● **WHAT YOU HAVE TO DO**
Tell me, please, how many lines in the records below include the word "dropdown". Give no more than the number.

● **RECORDS SHOWN**
########

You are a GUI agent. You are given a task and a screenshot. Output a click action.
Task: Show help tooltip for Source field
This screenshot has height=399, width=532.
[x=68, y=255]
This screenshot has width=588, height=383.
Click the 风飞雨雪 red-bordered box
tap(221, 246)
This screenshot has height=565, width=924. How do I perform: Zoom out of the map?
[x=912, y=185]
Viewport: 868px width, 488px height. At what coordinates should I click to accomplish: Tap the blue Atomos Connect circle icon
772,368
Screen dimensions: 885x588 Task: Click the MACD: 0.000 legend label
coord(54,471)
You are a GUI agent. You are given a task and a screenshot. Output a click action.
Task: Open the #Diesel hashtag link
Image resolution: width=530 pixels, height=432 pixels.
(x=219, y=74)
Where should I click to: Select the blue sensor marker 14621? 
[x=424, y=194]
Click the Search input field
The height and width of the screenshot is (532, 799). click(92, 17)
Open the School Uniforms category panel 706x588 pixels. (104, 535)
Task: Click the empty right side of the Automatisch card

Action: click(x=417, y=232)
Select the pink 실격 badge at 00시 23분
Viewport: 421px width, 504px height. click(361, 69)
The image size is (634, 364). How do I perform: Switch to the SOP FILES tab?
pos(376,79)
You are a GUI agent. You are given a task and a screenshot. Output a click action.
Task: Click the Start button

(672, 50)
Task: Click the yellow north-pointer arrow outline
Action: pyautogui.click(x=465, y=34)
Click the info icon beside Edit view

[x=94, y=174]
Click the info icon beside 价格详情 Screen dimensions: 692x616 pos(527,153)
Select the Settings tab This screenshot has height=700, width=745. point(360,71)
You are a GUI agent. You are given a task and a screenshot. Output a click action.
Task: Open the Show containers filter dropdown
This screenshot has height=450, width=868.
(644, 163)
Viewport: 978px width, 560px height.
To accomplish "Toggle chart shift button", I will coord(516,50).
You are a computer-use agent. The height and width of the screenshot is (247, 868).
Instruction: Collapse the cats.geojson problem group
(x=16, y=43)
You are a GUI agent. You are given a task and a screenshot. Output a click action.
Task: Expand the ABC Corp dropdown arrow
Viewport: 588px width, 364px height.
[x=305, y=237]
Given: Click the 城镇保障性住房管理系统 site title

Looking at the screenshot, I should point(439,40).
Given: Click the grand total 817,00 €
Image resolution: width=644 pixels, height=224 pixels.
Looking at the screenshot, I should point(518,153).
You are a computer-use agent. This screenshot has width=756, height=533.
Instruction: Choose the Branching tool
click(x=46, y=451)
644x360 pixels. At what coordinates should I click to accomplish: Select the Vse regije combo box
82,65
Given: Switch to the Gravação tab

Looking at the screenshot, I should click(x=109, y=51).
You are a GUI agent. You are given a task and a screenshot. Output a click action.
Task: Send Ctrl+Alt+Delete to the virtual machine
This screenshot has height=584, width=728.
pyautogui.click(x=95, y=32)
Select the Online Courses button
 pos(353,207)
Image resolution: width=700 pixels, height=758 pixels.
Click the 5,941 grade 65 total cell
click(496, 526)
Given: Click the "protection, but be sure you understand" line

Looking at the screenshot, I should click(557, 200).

########

● **COMPLETED TASK**
2